Ficou atento. A quem se referiria?
«Onde será que posso encontrar Rafael?»

Procurava-o? Continuou a segui-la, atento. Acabou por aproximar-se um pouco mais.
Diana sentiu a sua pele latejar sob o dragão. Olhou em volta. Sentia que ele estava por perto, mas não o encontrava com o olhar. Rafael apercebeu-se. Ele também sentia o seu dragão.
«Procuras por mim?» - ele arriscou.
Diana voltou a cabeça rapidamente, mas não o viu. Olhou em volta. Sentiu-se confusa. Quase podia jurar que o tinha ouvido bem perto de si!
«Ouviste bem, sou eu!»

Ela assustou-se! Tinha a certeza que o ouvira, mas continuava sem o ver. Agora recuava, olhando em volta, assustada.
- O que se passa? Onde estás?
Algumas pessoas que passavam perto olhavam-na de soslaio e seguiam caminho, afastando-se.
«Perto. Bem perto!»
Ela virou-se de novo. Nenhum rosto conhecido em volta. Recuava. Pensava que ou enlouquecia ou aquilo era fruto de magia e nenhuma das opções lhe agradava ou sossegava nem um pouco.
- Ei! Cuidado! Olha para onde segues! – refilou um aldeão em quem tinha esbarrado ao recuar.

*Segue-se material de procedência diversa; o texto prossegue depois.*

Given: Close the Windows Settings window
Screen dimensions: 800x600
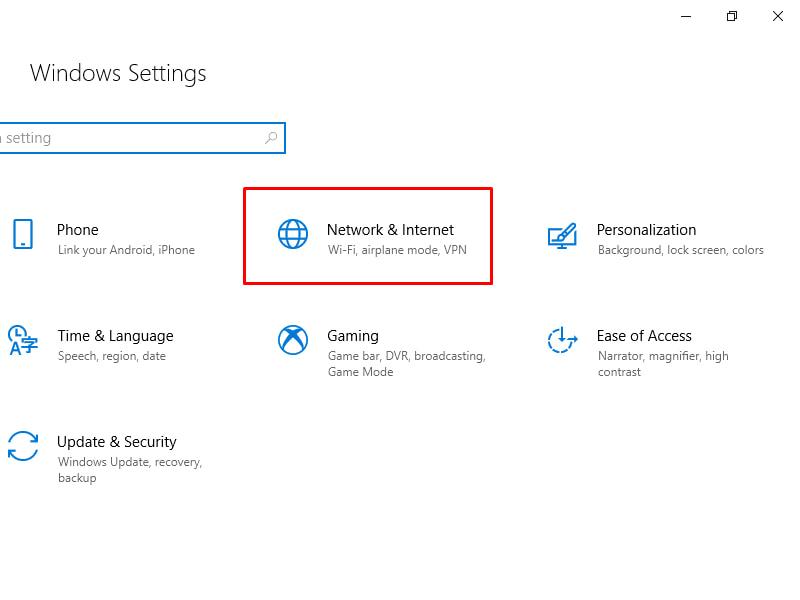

Diana esboçou um gesto de desculpas, mas continuava em sobressalto, virando-se, olhando a toda a volta. Rafael achou que deveria terminar a brincadeira. Parecia-lhe que a qualquer instante ela dispararia dali a correr.

«Na tua mente. Tem calma! Procuravas-me?» 

Cada vez mais assustada, soou um grito interno e começou a afastar-se, voltando, em direcção à praça. Subitamente, a mente de Rafael tinha ficado turva, uma neblina negra surgia e queria instalar-se. Ele cambaleou, pousou a mão no telhado onde se encontrava. Lutando contra a inconsciência que forçava caminho, procurou aproximar-se da beira e descer, mas ainda estava um pouco longe. De novo o negrume invadindo a sua mente, deixando de ver, e uma vez mais vislumbrando a luz em volta, lutando contra o apagão que ameaçava acontecer a qualquer instante. Cambaleou de novo e, escorregando, chegou próximo da beira do telhado. Conseguia forçar a consciência do mundo em volta apenas por breves instantes de cada vez, por entre aquela neblina que se adensava cada vez mais. Viu uma carroça com feno um pouco mais à frente, só tinha de conseguir lá chegar e cairia em segurança. Continuou a lutar. Já na direcção da carroça, deixou-se cair, encurtando a distância entre si e o chão. Da carroça caiu, desta vez, para o chão e cambaleando tentou aproximar-se da rua principal.